I still remember the panic on my friends drunken faces as they suddenly sobered up and picked me up off the street. They got me inside to clean me up, and tried to calm me as I was frantically begging them to tell me what had happened.
“Please don’t panic, it’s not as bad as it looks…”
There was blood everywhere, all over my clothes, all over the tissues they cleaned my face up with. All over the kitchen knife I’d just had confiscated off me.
I was having one of my house parties, having a good time with my closest friends. And then all of a sudden I was sat on my doorstep sawing in to my face.
That was the first time it happened. I call them my blackouts, and to this day even my Psychiatrist hasn’t been able to tell me exactly why I repeatedly go through this. For ten minutes to a whole 12 hours I lose my memory and end up in an absolute mess.
I have a theory. I’ve began to predict a pattern that the blackouts only occur when I’m suspectedly high in mood. I’ve started to convince myself that when I am high, these emotions just get too intense for me that I lose control. 80% of the time I have ever engaged in a self-harm act – whether that me slicing in to my skin or taking an overdose – I have no recollection of it. My memory is always fuzzy up to a point, and then nothing. And when I’m down? Yes I used to SI when I was depressed back when I was at college (and addicted to it by then), but it was in a controlled way that I can honestly say my actions were of my own accord. I knew what I was doing and I put up with the consequences afterwards.
But when you feel you had no say in your actions, like someone else takes over your body and puts your life at risk then its a completely different story altogether. The amount of times I’ve woken up in bandages, bruises, nauseous from the amount of pills I’d taken the night before and not had a clue how I’d gotten in to that state is frightening to me. Waking up in a locked bathroom alone and scared in a pool of my own blood, with the last memory I had of me frantically cleaning the apartment at 2am in tears of joy at how lucky I was to have such an incredible life and how amazing I felt! I was scared of myself, and throughout my teenage years, when the number of these episodes increased and got more severe, I began to hate myself.

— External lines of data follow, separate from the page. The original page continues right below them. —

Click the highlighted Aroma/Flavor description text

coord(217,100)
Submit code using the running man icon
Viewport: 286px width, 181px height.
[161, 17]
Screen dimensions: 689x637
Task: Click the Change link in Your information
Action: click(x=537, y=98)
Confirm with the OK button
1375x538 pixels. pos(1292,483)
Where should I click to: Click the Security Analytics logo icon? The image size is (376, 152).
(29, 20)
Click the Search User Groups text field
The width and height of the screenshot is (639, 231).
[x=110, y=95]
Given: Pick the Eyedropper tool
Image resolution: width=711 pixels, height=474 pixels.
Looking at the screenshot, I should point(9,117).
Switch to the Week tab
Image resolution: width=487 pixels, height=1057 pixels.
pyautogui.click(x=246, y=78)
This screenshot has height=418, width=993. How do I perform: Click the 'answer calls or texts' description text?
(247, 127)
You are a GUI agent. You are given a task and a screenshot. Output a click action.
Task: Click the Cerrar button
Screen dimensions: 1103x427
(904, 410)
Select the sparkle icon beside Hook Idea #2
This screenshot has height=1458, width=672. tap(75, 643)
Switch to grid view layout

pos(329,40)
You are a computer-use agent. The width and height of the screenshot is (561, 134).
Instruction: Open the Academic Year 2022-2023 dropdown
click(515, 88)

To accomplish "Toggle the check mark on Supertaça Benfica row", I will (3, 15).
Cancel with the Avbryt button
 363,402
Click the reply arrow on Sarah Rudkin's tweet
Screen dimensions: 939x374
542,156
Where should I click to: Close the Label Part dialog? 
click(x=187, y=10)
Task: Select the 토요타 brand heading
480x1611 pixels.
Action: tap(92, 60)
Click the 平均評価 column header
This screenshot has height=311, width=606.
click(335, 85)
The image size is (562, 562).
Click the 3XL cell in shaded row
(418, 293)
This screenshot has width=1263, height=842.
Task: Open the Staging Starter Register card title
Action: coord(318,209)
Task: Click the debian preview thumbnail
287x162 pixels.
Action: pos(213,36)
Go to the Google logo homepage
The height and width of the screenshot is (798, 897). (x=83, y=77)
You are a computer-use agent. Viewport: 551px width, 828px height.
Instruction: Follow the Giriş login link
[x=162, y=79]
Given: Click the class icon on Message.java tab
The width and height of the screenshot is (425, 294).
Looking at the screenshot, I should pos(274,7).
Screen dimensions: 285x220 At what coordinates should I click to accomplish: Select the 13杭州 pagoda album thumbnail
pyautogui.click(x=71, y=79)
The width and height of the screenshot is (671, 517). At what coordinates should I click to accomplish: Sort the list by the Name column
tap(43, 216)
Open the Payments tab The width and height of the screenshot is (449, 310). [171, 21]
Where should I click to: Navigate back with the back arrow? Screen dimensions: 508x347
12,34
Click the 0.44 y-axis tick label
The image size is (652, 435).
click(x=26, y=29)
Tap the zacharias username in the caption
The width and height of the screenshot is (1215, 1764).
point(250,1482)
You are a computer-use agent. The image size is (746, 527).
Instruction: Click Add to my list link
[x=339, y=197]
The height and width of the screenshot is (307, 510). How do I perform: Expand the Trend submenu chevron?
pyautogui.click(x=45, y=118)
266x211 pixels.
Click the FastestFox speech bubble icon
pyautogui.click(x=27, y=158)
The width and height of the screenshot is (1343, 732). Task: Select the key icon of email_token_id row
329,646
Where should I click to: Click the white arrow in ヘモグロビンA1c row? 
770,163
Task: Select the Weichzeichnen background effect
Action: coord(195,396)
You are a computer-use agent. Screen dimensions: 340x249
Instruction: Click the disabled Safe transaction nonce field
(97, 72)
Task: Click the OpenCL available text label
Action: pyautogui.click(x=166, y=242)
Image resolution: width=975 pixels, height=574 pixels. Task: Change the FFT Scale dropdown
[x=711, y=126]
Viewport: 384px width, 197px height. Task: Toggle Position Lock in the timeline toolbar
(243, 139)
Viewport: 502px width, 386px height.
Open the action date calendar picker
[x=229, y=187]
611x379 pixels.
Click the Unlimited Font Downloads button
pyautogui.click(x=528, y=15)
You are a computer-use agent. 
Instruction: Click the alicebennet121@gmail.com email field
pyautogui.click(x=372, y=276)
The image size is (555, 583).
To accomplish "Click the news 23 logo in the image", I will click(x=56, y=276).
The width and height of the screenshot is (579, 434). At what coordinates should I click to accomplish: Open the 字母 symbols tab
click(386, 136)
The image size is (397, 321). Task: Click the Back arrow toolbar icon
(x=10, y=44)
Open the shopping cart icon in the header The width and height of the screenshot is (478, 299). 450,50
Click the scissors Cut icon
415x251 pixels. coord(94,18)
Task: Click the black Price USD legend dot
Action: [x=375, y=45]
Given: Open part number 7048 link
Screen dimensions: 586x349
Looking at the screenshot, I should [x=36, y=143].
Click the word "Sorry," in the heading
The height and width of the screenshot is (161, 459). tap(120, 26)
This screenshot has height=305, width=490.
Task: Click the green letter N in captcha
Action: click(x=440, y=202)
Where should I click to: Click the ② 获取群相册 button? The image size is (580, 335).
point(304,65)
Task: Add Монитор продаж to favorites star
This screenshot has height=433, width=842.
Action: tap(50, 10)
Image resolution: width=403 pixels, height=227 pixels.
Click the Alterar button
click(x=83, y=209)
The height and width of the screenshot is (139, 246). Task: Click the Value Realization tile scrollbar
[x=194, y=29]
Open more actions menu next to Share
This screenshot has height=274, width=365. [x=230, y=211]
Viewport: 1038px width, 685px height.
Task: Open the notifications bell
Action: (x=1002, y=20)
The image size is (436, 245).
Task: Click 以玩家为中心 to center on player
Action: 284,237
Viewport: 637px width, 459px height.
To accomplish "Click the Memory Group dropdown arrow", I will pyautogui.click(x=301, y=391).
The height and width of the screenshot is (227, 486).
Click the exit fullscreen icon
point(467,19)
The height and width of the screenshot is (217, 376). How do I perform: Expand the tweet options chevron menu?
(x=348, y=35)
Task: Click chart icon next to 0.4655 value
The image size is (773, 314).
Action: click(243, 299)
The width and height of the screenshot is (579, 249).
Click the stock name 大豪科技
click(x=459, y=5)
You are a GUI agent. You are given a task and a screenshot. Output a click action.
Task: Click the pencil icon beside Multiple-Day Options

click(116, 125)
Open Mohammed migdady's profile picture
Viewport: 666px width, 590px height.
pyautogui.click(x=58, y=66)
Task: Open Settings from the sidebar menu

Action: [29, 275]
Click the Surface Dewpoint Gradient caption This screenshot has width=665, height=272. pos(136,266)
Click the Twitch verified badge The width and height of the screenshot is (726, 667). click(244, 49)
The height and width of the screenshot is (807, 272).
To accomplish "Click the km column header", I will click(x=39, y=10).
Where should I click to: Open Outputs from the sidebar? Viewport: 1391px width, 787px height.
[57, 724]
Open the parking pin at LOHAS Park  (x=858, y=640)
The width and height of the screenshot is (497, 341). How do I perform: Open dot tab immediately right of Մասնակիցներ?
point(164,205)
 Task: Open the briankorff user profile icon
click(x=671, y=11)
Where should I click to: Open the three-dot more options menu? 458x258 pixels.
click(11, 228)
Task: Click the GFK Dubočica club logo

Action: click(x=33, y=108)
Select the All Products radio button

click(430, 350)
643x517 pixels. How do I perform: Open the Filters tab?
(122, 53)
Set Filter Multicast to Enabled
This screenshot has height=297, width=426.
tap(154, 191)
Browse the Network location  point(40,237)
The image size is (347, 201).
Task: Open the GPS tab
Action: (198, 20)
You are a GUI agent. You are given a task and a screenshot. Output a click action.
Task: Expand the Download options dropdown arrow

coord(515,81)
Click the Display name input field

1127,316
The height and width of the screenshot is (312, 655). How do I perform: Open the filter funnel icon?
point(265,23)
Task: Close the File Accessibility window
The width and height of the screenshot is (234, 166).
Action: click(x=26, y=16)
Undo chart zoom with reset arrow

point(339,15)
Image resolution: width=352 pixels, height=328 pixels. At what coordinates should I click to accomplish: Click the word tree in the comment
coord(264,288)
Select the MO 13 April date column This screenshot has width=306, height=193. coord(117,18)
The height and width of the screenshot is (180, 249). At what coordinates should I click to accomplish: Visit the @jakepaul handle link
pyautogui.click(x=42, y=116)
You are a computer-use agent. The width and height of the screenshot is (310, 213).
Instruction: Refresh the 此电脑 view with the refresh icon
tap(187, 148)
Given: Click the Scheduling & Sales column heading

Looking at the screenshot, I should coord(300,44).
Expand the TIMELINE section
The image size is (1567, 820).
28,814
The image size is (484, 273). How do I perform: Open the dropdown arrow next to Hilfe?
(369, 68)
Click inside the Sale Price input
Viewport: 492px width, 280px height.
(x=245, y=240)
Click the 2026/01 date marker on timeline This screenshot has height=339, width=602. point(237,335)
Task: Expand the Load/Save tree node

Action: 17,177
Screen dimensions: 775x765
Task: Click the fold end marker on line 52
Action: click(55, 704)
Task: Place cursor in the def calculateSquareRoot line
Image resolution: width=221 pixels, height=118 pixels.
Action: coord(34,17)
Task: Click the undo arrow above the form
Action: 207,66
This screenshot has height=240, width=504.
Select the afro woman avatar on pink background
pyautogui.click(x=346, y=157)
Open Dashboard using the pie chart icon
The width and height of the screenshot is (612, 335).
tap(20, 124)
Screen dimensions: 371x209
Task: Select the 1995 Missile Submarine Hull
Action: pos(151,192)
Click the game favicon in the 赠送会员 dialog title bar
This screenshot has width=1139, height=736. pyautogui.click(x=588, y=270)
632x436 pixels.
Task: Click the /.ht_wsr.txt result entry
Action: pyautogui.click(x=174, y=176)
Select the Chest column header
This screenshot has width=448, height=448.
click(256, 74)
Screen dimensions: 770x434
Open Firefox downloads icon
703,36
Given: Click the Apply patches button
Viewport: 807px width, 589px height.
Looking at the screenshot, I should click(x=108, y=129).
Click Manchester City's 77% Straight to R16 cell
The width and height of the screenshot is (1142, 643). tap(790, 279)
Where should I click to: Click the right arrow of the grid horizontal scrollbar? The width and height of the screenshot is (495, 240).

And so, that’s when I decided to start taking over and I began to self-harm in a controlled way.
The blackouts still happened, but this time, I was addicted to the sensation of the release it gave me. When I’d ran out of room on my body to hide it, I’d stopped caring. When The Boy begged and pleaded me to stop punishing myself, I started to cross – addict in to other hidden ways to hurt me. The painkiller addiction started. I wanted to stop this behaviour, but I was hooked. Relapse after relapse after relapse pretty much sums up my life from ages 16-21.
These manic blackouts obviously have some kind of dissociation/amnesiac explanation to them. And I am yet to find someone who can eliminate them completely from my life.
Of all the posts (yes, even The Wolf one!) This has yet been the hardest post to write. I hope something will come of me getting it all out in the open as yet another secret of my subconscious has been unlocked.